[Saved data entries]
BEGIN

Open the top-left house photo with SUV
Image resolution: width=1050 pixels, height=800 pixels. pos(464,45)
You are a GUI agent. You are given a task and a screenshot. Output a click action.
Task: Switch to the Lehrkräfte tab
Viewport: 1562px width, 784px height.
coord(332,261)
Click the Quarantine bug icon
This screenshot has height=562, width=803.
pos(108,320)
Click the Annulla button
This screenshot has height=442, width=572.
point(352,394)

END
BEGIN

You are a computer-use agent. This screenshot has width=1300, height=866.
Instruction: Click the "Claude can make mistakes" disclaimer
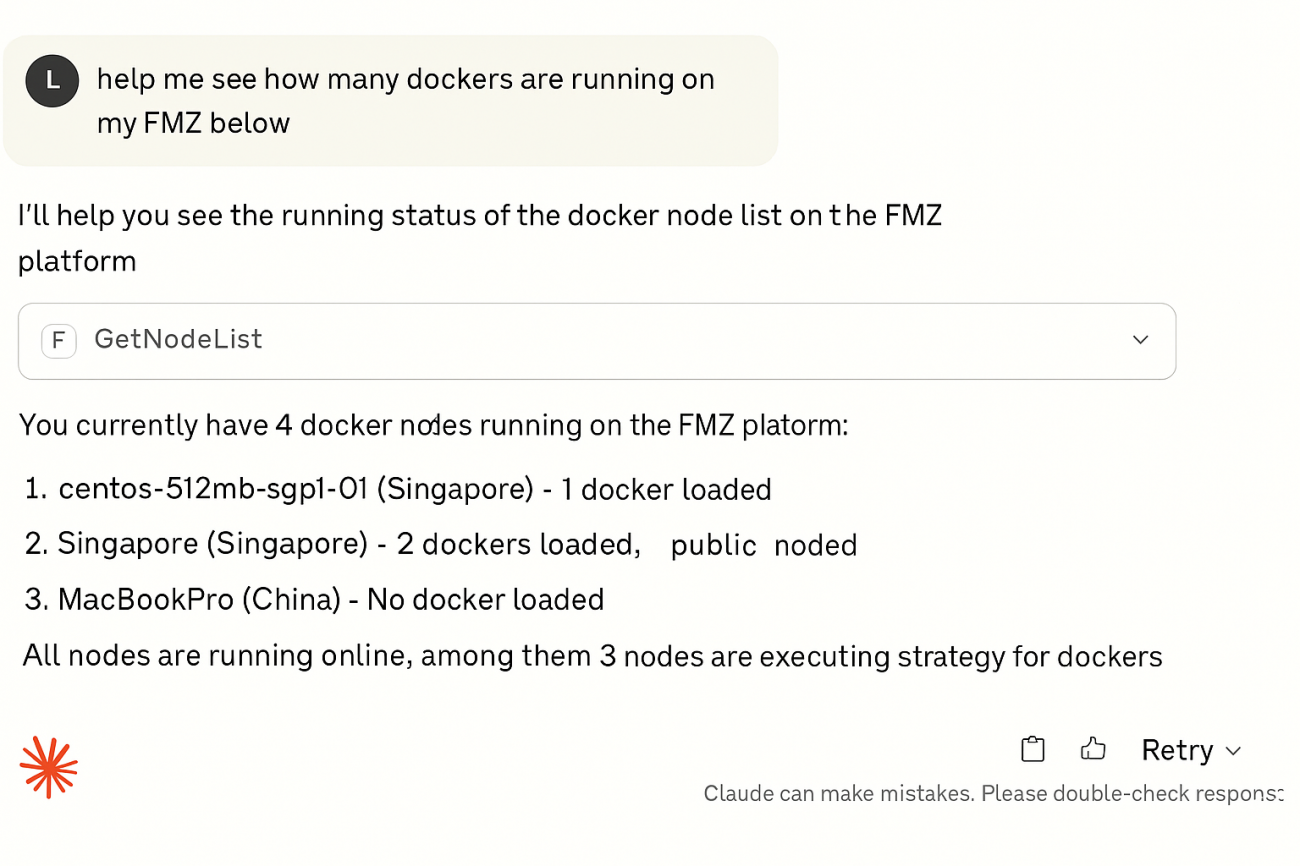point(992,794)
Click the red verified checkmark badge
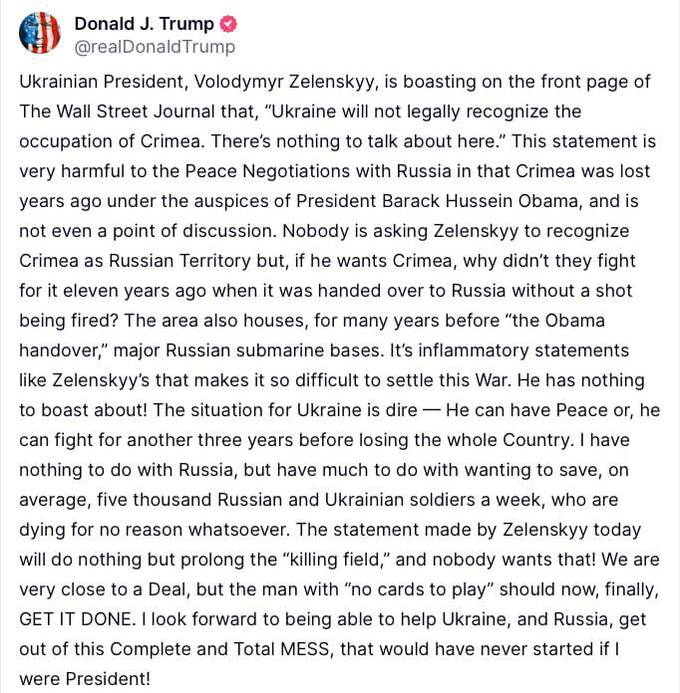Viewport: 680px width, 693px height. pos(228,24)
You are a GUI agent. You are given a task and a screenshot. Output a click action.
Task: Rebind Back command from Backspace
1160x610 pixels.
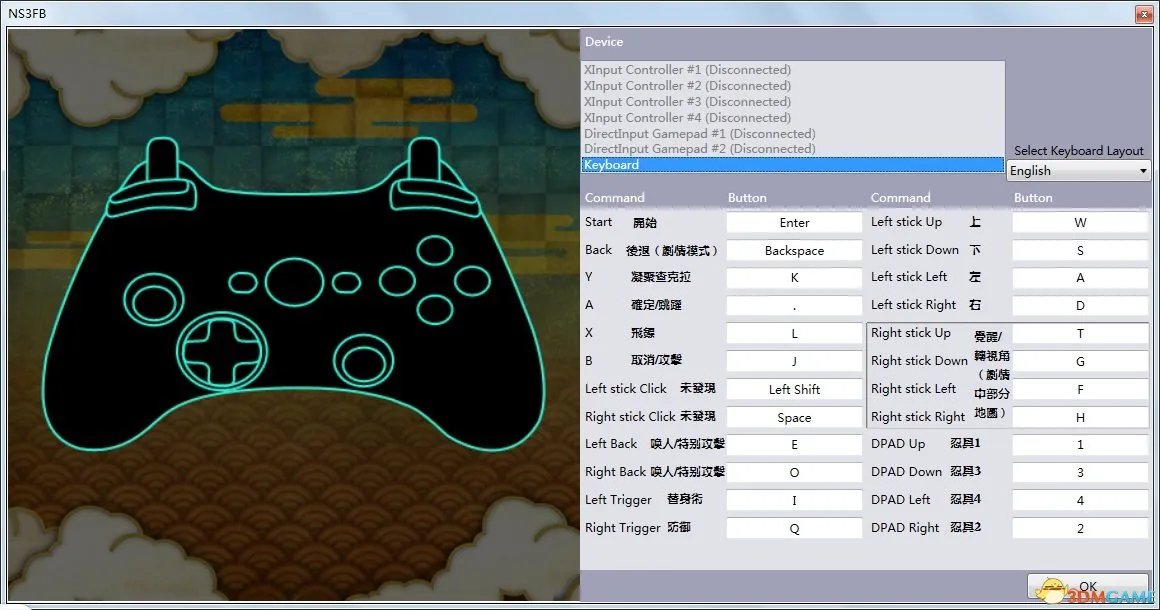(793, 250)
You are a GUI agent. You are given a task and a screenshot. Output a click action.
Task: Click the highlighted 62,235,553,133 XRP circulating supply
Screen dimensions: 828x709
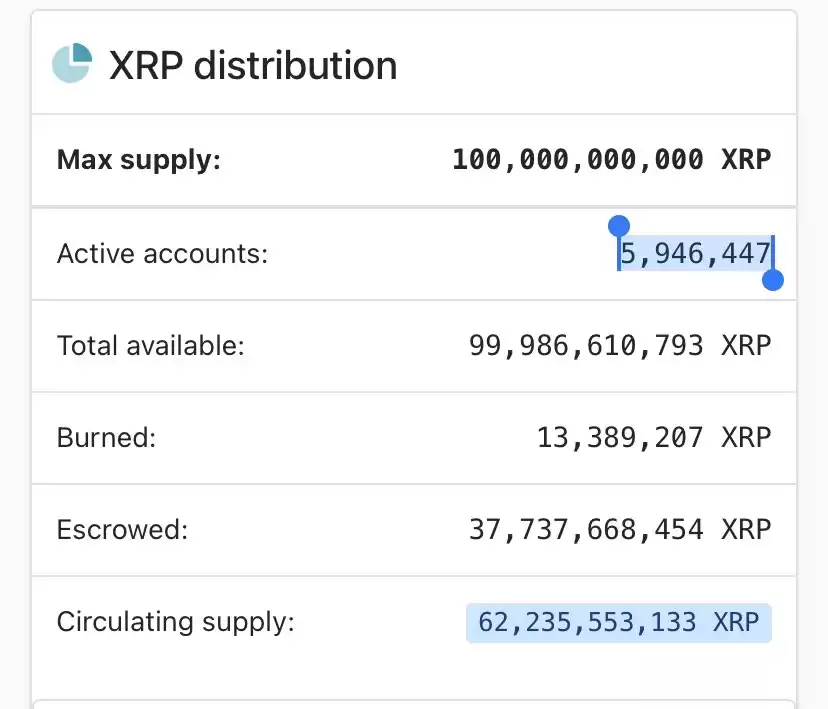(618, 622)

END

◆ **EXERCISE REQUIREMENTS**
Copy the entries above exactly, but only from the line holding "Open the top-left house photo with SUV" through the line holding "Task: Switch to the Lehrkräfte tab", both included.

◆ **TASK RESULT**
Open the top-left house photo with SUV
Image resolution: width=1050 pixels, height=800 pixels. pos(464,45)
You are a GUI agent. You are given a task and a screenshot. Output a click action.
Task: Switch to the Lehrkräfte tab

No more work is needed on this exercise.